Starting at the top of the data and ending with the line that holds "data hk (19, 2258)", transcribe each line exactly; include both ends.

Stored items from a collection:
◆ ◆ ◆ ◆ ◆
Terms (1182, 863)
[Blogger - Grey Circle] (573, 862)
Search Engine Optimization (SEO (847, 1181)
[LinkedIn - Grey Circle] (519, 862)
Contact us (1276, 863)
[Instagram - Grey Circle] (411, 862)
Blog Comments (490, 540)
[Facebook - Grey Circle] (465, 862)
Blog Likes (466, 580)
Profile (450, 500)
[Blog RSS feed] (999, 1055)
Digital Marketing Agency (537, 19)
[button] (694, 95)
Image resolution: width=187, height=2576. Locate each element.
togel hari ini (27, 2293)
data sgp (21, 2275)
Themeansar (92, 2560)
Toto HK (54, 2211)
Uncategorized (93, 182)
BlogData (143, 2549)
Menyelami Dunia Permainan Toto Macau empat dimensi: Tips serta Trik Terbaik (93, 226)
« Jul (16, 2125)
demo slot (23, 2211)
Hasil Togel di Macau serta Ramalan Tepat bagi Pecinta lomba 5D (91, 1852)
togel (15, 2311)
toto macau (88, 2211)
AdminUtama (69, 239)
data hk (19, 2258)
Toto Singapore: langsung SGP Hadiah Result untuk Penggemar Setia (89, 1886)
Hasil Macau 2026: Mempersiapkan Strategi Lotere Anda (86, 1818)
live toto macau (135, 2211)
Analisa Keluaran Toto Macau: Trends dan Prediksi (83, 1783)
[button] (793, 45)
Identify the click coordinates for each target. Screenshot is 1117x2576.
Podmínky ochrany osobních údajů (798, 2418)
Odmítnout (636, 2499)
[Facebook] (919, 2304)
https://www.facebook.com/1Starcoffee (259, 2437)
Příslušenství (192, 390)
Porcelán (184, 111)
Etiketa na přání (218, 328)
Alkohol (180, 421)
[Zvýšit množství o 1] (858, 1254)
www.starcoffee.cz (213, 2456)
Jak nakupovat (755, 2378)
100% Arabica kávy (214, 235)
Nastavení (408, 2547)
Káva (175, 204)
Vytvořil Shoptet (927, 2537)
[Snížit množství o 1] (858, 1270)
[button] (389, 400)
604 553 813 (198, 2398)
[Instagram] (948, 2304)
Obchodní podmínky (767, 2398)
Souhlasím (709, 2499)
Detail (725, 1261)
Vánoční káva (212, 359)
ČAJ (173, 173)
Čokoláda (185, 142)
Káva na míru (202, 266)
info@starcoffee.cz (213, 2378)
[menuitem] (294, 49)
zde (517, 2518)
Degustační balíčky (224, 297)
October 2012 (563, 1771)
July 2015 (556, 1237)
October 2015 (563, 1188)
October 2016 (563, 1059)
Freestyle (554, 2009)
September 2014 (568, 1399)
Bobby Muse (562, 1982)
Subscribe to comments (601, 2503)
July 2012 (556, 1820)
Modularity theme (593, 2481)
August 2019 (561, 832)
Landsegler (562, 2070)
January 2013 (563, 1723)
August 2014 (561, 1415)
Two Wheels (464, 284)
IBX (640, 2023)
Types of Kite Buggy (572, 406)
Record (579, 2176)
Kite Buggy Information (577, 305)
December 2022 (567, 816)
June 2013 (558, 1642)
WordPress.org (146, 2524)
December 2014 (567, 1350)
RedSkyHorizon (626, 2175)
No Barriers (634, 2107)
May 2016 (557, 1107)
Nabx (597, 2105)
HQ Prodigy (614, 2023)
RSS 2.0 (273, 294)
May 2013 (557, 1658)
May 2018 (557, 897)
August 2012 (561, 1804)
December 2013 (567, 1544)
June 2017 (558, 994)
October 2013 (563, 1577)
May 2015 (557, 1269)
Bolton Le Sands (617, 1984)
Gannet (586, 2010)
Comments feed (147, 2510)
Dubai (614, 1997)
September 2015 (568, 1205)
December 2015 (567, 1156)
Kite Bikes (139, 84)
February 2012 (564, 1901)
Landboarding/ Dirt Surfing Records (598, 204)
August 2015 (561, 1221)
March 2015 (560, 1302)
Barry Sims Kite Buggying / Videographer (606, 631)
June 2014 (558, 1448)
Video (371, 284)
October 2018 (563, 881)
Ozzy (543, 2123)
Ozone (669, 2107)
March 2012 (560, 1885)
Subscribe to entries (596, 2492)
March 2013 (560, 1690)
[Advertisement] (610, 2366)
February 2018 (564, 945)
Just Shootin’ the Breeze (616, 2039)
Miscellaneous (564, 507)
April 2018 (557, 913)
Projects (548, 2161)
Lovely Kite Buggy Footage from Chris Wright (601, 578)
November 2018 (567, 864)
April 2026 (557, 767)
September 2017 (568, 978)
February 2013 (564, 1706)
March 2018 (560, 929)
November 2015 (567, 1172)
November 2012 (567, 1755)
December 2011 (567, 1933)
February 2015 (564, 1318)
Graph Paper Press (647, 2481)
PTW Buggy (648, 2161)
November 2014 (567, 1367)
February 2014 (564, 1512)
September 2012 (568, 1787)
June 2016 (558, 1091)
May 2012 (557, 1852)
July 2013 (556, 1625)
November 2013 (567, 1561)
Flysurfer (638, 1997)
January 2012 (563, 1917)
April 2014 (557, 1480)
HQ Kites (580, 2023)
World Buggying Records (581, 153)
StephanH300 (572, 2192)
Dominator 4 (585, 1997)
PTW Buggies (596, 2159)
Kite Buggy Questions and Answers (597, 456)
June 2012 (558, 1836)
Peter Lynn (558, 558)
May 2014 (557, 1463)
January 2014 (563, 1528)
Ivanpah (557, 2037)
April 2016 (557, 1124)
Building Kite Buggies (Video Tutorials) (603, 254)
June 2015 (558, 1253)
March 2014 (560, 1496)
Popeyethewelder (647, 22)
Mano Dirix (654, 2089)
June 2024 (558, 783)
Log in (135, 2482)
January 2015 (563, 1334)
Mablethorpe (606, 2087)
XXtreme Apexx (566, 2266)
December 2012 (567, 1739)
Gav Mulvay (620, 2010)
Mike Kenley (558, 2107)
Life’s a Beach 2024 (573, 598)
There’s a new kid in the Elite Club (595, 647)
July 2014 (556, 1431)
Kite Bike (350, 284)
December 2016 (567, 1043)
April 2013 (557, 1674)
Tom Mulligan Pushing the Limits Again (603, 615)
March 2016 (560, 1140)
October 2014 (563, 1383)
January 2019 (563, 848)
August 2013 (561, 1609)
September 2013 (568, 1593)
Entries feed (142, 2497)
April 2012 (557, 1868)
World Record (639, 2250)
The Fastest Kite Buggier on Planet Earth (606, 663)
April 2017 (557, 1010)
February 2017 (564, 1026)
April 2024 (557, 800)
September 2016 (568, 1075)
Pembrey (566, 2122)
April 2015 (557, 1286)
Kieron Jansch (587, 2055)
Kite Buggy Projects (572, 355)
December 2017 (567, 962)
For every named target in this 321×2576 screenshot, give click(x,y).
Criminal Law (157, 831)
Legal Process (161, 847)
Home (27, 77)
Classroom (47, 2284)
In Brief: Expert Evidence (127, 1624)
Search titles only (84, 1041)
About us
◆ ◆ ◆ ◆ ◆
# Task output:
Terms (1182, 863)
[Blogger - Grey Circle] (573, 862)
Search Engine Optimization (SEO (847, 1181)
[LinkedIn - Grey Circle] (519, 862)
Contact us (1276, 863)
[Instagram - Grey Circle] (411, 862)
Blog Comments (490, 540)
[Facebook - Grey Circle] (465, 862)
Blog Likes (466, 580)
Profile (450, 500)
[Blog RSS feed] (999, 1055)
Digital Marketing Agency (537, 19)
[button] (694, 95)
Image resolution: width=187, height=2576. Locate each element.
togel hari ini (27, 2293)
data sgp (21, 2275)
Themeansar (92, 2560)
Toto HK (54, 2211)
Uncategorized (93, 182)
BlogData (143, 2549)
Menyelami Dunia Permainan Toto Macau empat dimensi: Tips serta Trik Terbaik (93, 226)
« Jul (16, 2125)
demo slot (23, 2211)
Hasil Togel di Macau serta Ramalan Tepat bagi Pecinta lomba 5D (91, 1852)
togel (15, 2311)
toto macau (88, 2211)
AdminUtama (69, 239)
data hk (19, 2258)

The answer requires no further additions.